**THE TASK:**
Reproduce each line of the data below word for word, leaving out the pictures.

Word and element location data
+--

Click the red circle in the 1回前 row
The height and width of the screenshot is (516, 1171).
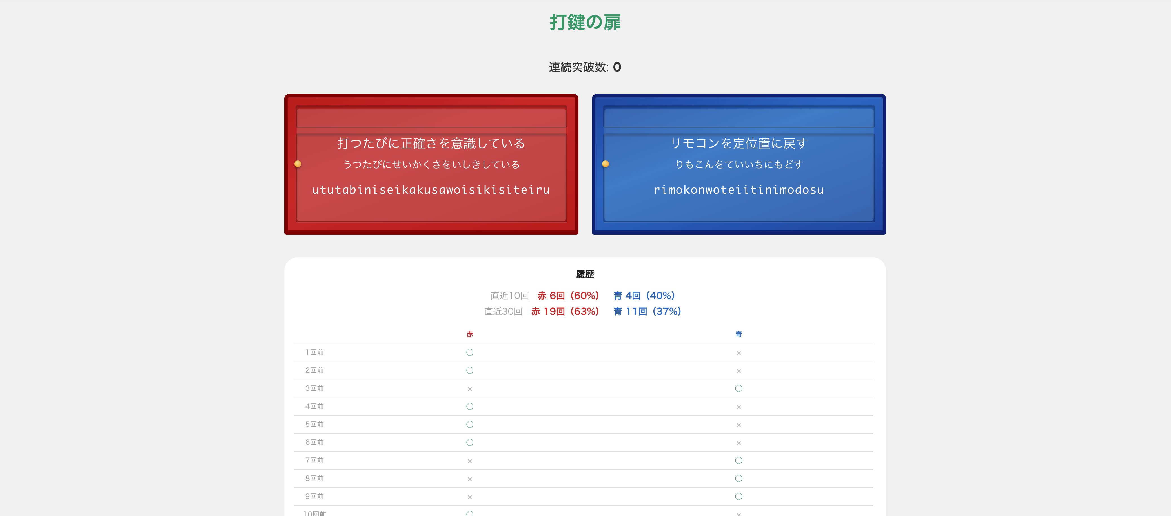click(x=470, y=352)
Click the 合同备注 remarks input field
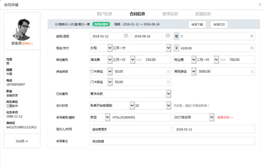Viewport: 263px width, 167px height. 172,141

+--

**TASK ANSWER:**
Click the red circle in the 1回前 row
The height and width of the screenshot is (516, 1171).
click(x=470, y=352)
Click the 合同备注 remarks input field
Viewport: 263px width, 167px height. 172,141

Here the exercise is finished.